Find the line with "Image resolution: width=1028" in the entries below. Repeat it, every following line, and the line with "Given: Click the Color Fill button", exactly and with nothing added.
-------
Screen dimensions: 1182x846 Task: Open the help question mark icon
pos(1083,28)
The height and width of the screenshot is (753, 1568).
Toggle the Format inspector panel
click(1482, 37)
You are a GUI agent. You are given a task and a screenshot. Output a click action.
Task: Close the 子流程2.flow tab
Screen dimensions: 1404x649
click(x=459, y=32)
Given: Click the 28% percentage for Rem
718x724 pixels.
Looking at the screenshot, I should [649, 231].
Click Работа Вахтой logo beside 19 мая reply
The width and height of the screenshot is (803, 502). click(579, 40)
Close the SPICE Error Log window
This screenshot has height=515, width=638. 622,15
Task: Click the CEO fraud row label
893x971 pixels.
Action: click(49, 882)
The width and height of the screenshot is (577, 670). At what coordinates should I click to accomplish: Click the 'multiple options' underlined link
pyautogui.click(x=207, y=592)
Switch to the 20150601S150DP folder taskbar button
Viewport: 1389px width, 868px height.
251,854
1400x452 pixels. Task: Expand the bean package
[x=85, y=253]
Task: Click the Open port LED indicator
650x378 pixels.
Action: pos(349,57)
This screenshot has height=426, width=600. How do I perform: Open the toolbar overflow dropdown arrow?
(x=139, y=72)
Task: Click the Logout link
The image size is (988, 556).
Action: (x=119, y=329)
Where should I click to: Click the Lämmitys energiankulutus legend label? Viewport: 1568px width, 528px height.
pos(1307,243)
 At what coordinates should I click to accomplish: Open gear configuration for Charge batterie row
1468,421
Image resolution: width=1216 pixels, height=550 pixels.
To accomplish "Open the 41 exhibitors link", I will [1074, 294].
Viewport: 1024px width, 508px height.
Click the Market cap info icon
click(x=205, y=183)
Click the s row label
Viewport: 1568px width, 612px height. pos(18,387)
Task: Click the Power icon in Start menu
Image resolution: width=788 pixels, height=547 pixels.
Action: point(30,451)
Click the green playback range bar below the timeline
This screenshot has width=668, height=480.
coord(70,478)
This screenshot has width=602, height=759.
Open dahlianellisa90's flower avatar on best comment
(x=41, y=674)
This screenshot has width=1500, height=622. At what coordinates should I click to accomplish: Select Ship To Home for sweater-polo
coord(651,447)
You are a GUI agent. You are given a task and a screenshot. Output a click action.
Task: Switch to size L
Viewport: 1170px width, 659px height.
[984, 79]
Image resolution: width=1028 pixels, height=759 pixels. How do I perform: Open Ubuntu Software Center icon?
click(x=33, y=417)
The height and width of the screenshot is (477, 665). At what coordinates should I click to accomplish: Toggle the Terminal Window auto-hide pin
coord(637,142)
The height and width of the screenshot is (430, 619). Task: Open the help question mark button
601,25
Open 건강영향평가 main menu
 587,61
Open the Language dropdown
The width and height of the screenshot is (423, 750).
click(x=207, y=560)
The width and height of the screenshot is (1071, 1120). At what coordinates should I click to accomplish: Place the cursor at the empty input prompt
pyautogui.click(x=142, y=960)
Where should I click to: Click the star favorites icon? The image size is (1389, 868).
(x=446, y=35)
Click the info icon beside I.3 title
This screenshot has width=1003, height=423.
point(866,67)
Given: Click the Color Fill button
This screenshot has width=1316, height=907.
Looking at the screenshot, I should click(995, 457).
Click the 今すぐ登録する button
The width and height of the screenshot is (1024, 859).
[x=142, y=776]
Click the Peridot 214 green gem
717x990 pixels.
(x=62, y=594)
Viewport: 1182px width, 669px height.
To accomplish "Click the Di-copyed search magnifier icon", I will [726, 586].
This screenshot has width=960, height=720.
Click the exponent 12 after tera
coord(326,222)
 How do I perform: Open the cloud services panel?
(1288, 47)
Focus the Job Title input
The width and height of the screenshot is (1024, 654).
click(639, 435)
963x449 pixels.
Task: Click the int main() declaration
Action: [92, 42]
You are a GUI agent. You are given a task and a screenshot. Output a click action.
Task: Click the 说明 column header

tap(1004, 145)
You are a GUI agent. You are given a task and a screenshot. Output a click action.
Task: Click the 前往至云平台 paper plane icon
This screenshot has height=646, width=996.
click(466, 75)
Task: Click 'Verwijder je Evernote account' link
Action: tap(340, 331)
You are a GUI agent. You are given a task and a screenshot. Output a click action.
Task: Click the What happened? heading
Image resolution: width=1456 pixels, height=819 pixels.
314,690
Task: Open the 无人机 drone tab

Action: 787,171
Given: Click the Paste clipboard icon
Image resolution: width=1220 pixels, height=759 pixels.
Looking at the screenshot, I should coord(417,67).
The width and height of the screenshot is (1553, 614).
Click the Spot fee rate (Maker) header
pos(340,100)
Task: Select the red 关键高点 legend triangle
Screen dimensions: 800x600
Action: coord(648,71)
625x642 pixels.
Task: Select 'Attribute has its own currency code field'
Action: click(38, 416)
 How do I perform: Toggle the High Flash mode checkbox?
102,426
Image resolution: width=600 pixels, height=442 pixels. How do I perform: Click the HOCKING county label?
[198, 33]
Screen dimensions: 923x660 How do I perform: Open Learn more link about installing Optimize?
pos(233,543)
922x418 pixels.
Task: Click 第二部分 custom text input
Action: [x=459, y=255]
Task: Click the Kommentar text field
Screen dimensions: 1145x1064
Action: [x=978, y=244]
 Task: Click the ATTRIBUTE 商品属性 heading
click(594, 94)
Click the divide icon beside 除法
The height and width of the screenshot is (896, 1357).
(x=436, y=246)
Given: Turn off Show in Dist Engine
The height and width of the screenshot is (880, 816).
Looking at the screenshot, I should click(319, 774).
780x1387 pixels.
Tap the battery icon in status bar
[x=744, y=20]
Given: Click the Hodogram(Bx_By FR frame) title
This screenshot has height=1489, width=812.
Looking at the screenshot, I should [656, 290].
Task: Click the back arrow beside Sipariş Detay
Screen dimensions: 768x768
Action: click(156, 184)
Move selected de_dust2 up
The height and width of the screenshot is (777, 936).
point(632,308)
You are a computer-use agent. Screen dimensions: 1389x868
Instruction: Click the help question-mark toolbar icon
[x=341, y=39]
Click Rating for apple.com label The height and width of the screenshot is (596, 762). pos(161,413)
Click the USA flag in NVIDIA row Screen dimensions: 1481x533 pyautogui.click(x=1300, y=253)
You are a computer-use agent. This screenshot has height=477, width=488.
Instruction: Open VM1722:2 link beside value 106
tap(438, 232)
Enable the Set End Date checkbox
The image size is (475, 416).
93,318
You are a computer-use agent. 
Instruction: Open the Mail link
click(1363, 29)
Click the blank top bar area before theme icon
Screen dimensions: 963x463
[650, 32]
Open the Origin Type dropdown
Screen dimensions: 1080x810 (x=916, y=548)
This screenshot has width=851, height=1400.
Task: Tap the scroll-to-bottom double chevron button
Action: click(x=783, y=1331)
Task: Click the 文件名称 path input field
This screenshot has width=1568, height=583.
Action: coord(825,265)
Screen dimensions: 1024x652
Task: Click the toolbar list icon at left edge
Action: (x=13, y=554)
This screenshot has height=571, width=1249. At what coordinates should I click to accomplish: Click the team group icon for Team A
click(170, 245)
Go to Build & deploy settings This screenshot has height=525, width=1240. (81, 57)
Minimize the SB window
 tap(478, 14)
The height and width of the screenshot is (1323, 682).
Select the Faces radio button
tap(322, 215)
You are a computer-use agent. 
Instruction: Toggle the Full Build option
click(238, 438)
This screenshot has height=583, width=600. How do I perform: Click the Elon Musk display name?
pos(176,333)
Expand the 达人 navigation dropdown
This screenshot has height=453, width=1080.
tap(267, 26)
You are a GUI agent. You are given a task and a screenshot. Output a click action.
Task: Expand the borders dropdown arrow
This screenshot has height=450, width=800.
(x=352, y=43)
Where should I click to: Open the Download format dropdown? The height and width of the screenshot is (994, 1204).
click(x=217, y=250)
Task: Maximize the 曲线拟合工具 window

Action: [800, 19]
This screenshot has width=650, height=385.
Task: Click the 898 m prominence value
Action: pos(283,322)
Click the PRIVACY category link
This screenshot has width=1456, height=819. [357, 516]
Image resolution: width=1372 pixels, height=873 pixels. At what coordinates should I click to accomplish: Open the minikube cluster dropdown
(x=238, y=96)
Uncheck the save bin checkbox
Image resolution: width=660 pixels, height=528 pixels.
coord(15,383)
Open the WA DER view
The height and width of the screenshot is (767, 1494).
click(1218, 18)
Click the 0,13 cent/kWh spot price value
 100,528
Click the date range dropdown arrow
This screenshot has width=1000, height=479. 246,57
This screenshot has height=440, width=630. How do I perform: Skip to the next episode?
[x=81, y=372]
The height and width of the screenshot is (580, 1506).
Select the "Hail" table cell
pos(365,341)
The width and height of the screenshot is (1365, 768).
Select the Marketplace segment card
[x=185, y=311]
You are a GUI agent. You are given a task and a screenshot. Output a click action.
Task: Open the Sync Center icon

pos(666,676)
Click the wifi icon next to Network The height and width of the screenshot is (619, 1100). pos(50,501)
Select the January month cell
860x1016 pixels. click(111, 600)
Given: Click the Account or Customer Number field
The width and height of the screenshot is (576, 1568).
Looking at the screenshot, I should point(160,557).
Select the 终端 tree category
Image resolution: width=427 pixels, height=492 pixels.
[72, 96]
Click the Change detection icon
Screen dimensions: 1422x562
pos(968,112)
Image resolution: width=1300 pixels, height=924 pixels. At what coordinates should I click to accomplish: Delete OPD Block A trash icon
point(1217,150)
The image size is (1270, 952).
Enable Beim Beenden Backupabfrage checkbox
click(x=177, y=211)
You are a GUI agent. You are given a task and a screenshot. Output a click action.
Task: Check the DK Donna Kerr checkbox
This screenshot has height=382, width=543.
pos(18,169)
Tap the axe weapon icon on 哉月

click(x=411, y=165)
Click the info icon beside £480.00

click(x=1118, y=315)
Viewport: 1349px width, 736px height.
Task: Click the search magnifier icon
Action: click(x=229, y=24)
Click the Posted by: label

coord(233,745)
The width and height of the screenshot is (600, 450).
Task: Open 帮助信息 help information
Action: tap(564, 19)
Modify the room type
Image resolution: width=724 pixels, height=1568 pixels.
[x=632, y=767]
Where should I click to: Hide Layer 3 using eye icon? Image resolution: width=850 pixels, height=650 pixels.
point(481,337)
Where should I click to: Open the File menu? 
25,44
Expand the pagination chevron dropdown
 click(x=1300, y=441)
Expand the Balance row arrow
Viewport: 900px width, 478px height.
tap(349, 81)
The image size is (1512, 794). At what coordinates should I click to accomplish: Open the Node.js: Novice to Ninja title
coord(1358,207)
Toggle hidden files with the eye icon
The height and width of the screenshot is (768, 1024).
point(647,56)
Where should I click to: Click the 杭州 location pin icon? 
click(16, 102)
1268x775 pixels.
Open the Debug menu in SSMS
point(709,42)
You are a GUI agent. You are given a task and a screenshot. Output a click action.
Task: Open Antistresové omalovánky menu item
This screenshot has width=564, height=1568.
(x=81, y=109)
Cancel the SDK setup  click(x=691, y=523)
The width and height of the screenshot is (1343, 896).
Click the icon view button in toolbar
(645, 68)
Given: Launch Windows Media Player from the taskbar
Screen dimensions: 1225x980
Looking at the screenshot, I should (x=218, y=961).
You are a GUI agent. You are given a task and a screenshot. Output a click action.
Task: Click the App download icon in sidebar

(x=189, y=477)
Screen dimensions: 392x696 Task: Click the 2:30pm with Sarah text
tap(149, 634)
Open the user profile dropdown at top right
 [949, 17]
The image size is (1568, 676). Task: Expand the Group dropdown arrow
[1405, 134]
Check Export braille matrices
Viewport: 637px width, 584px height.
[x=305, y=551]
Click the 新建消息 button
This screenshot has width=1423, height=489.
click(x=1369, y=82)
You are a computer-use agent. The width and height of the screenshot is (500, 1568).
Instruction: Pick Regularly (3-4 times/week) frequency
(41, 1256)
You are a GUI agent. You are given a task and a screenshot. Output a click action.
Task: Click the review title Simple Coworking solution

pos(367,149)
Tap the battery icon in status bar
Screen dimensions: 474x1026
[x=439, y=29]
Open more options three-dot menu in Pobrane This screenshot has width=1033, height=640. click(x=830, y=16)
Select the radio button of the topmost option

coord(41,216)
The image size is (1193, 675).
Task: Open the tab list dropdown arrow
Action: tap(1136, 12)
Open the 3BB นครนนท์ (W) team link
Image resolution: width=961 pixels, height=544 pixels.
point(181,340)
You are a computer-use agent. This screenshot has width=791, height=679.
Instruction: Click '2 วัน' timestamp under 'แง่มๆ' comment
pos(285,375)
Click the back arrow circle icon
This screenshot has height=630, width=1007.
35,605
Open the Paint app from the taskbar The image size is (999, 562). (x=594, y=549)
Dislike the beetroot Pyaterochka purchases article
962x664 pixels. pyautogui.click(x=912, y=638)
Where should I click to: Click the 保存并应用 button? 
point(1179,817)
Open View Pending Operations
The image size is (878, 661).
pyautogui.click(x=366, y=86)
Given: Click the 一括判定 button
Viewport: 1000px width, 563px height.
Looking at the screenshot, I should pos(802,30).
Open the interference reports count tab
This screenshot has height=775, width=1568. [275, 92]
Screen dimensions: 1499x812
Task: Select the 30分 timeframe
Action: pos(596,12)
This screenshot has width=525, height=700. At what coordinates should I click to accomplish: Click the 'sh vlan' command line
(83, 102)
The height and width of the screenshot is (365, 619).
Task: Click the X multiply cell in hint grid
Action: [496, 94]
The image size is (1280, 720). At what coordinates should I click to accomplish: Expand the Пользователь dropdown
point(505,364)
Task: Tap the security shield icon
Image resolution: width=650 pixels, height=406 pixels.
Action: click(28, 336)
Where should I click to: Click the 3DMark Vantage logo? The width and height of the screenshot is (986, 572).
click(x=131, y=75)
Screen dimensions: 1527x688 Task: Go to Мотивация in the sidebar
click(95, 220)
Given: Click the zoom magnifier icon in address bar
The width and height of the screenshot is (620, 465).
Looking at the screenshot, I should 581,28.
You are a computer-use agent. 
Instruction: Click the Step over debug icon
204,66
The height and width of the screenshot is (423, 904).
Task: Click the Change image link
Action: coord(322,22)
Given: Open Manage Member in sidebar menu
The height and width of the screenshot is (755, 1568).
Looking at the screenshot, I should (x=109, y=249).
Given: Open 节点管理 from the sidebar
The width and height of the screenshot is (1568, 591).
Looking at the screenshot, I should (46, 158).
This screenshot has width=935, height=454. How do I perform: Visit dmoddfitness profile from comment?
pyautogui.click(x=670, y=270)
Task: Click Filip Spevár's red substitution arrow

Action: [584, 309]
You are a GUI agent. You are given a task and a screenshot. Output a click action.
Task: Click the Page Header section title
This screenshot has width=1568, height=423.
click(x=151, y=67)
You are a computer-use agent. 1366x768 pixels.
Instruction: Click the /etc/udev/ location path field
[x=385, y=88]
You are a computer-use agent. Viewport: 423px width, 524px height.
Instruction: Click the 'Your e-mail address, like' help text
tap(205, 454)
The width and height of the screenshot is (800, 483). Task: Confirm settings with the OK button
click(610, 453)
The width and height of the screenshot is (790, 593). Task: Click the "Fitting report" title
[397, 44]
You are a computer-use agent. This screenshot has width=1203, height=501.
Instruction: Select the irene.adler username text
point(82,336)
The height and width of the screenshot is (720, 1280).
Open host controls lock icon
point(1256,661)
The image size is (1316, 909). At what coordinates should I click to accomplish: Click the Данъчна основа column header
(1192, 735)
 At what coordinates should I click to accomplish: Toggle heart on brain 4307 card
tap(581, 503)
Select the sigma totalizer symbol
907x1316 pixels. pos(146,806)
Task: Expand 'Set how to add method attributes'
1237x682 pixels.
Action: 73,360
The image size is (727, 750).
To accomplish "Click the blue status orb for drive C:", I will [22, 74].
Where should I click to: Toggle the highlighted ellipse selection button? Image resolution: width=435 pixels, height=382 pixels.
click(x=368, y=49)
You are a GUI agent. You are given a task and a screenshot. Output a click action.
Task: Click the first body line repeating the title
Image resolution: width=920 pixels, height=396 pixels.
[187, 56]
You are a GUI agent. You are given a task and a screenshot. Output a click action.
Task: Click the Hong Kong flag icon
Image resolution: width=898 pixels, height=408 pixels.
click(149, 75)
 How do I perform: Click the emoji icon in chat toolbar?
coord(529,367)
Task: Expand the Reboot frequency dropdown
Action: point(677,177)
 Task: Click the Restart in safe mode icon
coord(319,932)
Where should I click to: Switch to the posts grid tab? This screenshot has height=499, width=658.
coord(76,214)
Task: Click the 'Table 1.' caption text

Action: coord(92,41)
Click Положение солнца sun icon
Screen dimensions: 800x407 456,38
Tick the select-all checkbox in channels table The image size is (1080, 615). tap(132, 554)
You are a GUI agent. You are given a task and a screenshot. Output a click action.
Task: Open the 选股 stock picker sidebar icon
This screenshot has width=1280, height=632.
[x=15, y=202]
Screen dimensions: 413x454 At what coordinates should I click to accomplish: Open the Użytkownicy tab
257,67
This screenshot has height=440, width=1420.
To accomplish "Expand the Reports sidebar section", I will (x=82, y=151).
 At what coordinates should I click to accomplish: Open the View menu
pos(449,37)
-------
__Exercise output__:
Image resolution: width=1028 pixels, height=759 pixels. How do I perform: Open Ubuntu Software Center icon?
click(x=33, y=417)
The height and width of the screenshot is (477, 665). At what coordinates should I click to accomplish: Toggle the Terminal Window auto-hide pin
coord(637,142)
The height and width of the screenshot is (430, 619). Task: Open the help question mark button
601,25
Open 건강영향평가 main menu
 587,61
Open the Language dropdown
The width and height of the screenshot is (423, 750).
click(x=207, y=560)
The width and height of the screenshot is (1071, 1120). At what coordinates should I click to accomplish: Place the cursor at the empty input prompt
pyautogui.click(x=142, y=960)
Where should I click to: Click the star favorites icon? The image size is (1389, 868).
(x=446, y=35)
Click the info icon beside I.3 title
This screenshot has width=1003, height=423.
point(866,67)
Given: Click the Color Fill button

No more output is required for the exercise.